Still, AbbVie’s acquisition is evidence that the world’s biggest drugmakers believe bigger is better. Along with Bristol-Myers’s deal for Celgene, Japan’s Takeda Pharmaceutical Co. earlier this year completed a $62 billion takeover of Shire Plc. A combined AbbVie and Allergan will have sales of about $48 billion, the companies said in a statement, making it one of the biggest in the industry.
Back to the US
The deal will return Allergan to the US, at least for tax purposes. While the company is run from New Jersey, it moved its domicile to Dublin in 2015 via another merger, partly to take advantage of lower corporate rates abroad. The 2017 US tax overhaul cut corporate levies to 21% from 35%, which reduced incentives for companies to relocate overseas.
AbbVie currently pays far less in tax than that, however, and has said it will have an effective rate of 9% this year. It has projected its effective rate will rise to 13%.
Allergan CEO Brent Saunders had spent months turning over plans for the drugmaker’s future as its stock price dropped from a 2015 peak of almost $340. Those options included selling off the company’s gastrointestinal drugs or women’s health unit, which would have left it more focused on its profitable medical aesthetics line that includes Botox.
AbbVie said it expects at least $2 billion in annual pretax synergies and other cost reductions in year three of the deal.

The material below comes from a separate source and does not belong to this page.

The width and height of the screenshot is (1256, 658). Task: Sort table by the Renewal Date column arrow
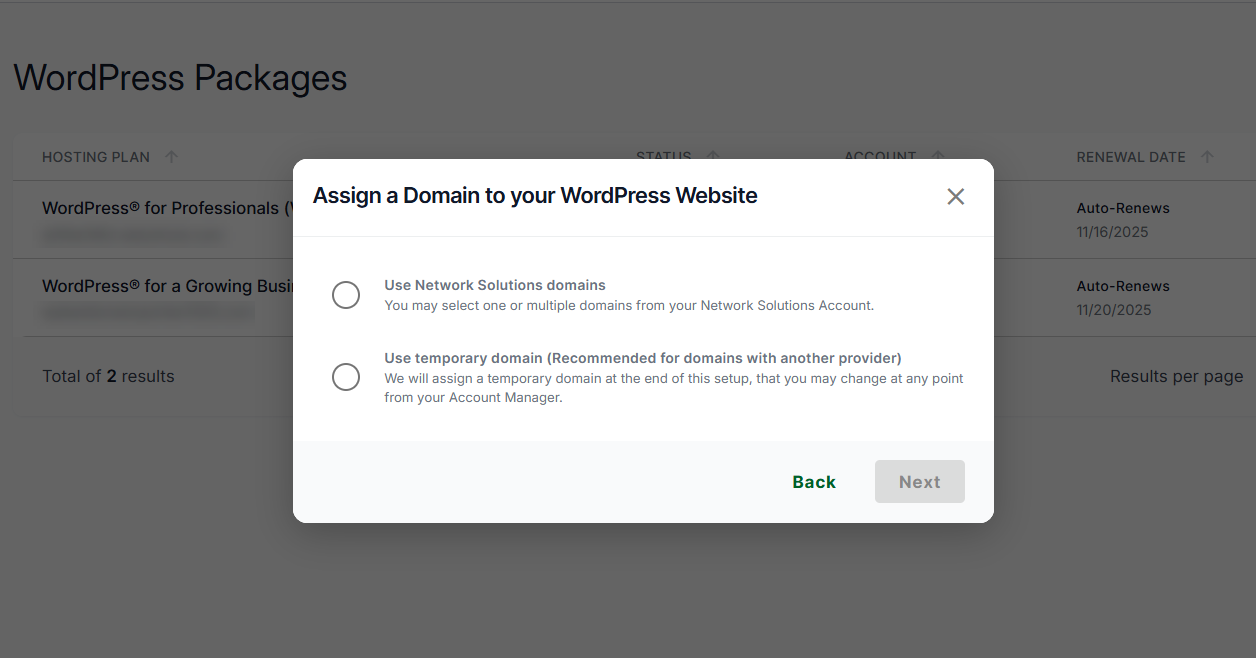(x=1207, y=156)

Allergan holders will receive 0.8660 AbbVie shares and $120.30 in cash for each share they hold. AbbVie will take on Allergan’s debt, which totaled about $24 billion at the end of the first quarter.
Two Allergan directors, including Saunders, will join AbbVie’s board after the purchase is completed, according to the statement. Gonzalez said on the call that he intends to stay with the company at least through Humira’s loss of exclusivity in the US.
The deal is expected to close in early 2020, the companies said.
Morgan Stanley & Co. acted as AbbVie’s financial adviser and Kirkland & Ellis LLP and McCann FitzGerald were legal advisers. JPMorgan Chase & Co. was AbbVie’s financial adviser, and Wachtell, Lipton, Rosen & Katz and Arthur Cox gave legal advice. PJT Partners Inc. was a co-financial adviser to AbbVie.